| 9/19/2012 5:00:00 AM

Millonario castigo a contratistas tramposos

El superintendente de Industria y Comercio comenzó a despedirse de su cargo con la imposición de sanciones aleccionadoras a tres experimentados negociantes que hicieron trampa para quedarse con un jugoso botín.

Se trata de nada más, ni nada menos que el contrato con el Instituto Nacional Penitenciario y Carcelario (Inpec) para la provisión de alimentos para los reclusos de todas las cárceles y penitenciarías del país.

Al cabo de una investigación que no ignoró detalle alguno, el saliente superintendente, José Miguel de la Calle, conminó a María Mercedes Bohórquez, Jairo Maya Salazar y a Calixto de Jesús Vega Navarro a pagar multas que, sumadas, superan los $5.700 millones.

Su falta más grave consistió en haberse coludido para diseñar ofertas similares en precios, maniobra con la que aseguraban la adjudicación del contrato para la provisión de raciones en los principales establecimientos carcelarios.

Las pruebas acopiadas durante casi un año de investigación los incriminan. Sus observaciones a los pliegos de condiciones eran idénticas y solo diferían en algunos errores de taquigrafía. Según los investigadores, se notaba a las claras que habían sido redactadas por la misma persona.

Más allá de las coincidencias, los tres contrataron sus pólizas de garantía con el mismo corredor de seguros y fijaron matemáticamente las tarifas de manera que cada uno de ellos obtendría los más altos puntajes en ítems que habían sido calculados de antemano.

Los correos que se cruzaron con el corredor no dejaban lugar a dudas. El asegurador clasificó con el mismo nombre de “estrategia cárceles” sus contratos de póliza y les distribuyó los amparos de manera diferencial y conveniente para cada uno de ellos.
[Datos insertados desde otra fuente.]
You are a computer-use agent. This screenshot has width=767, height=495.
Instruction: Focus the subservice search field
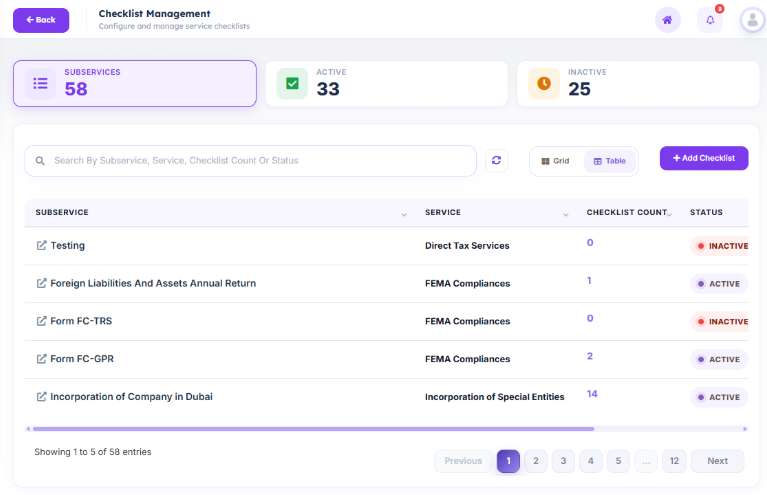coord(250,160)
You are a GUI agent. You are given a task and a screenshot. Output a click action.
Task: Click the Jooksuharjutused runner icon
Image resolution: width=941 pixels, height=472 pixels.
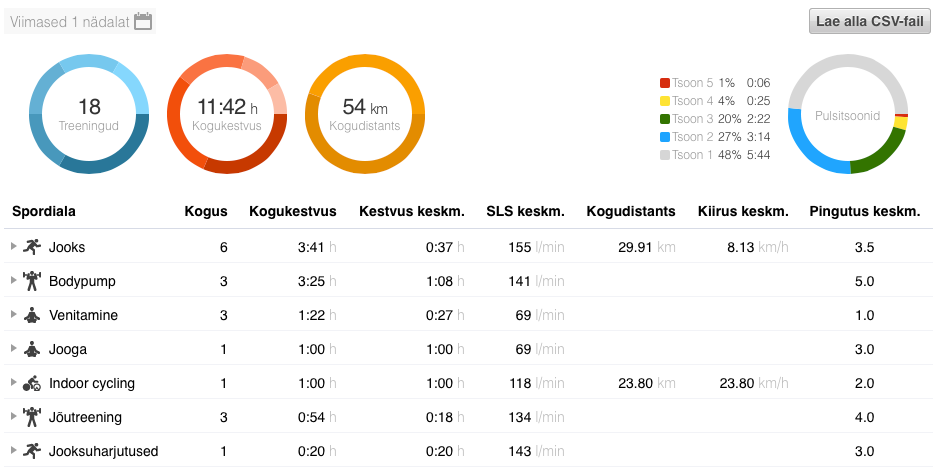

En una providencia de 88 folios, la Superintendencia desestimó los argumentos de la defensa en el sentido de que todo había sido fruto del azar y dejó en claro que la colusión o acuerdo subrepticio entre proponentes es una de las faltas más graves y lesivas dentro de los procesos de contratación pública.

“(Se trató) de un acuerdo para afectar la competencia a favor de aquellos que realizaron el acuerdo y en contra de aquellos que siguen estando en competencia”, advirtió en el fallo el organismo de vigilancia y control.

Facebook delator


El proceso incluyó pesquisas detectivescas. Los investigadores rastrearon las redes sociales y encontraron que las relaciones entre los contratistas coludidos iban mucho más allá del colegaje y de una relación de negocios que se había establecido durante 16 años.

Su trato en el chat y Facebook era familiar y dejaba ver que compartían gustos, aficiones y apetitos económicos.

La multa dará al traste con el futuro comercial de las sanciones, pues parte del castigo consistirá en que los tres tendrán que publicar un aviso en un periódico de amplia circulación nacional en el que informarán que fueron sancionados y, en consecuencia, le notificarán a la sociedad que quedan inhabilitados para seguir contratando con el Estado.

La Superintendencia le dio traslado a la Fiscalía para que les abra, si lo considera del caso, una investigación penal que podría enviarlos a la cárcel. Esta es la multa más alta impuesta a una sociedad por colusión.

No es el único

Uno de los tres sancionados, Jairo Maya Salazar, ya había conseguido varios contratos con el Estado, dos de ellos para el suministro de alimentación de usuarios hospitalizados en el centro de rehabilitación integral de Boyacá: uno en 2011 por $241 millones y otro en 2010 por $177 millones, entre otros.